**Aim:** Convert the lines below into a Markdown table with the columns "Row" and "Line," numbering each row and omitting blank lines.

— begin Task inputs —

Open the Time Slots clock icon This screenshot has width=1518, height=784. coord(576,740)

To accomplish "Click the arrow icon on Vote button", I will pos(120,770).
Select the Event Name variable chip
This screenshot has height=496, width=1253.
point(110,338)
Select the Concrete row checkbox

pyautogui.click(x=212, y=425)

— end Task inputs —

**Response:**
| Row | Line |
|---|---|
| 1 | Open the Time Slots clock icon This screenshot has width=1518, height=784. coord(576,740) |
| 2 | To accomplish "Click the arrow icon on Vote button", I will pos(120,770). |
| 3 | Select the Event Name variable chip |
| 4 | This screenshot has height=496, width=1253. |
| 5 | point(110,338) |
| 6 | Select the Concrete row checkbox |
| 7 | pyautogui.click(x=212, y=425) |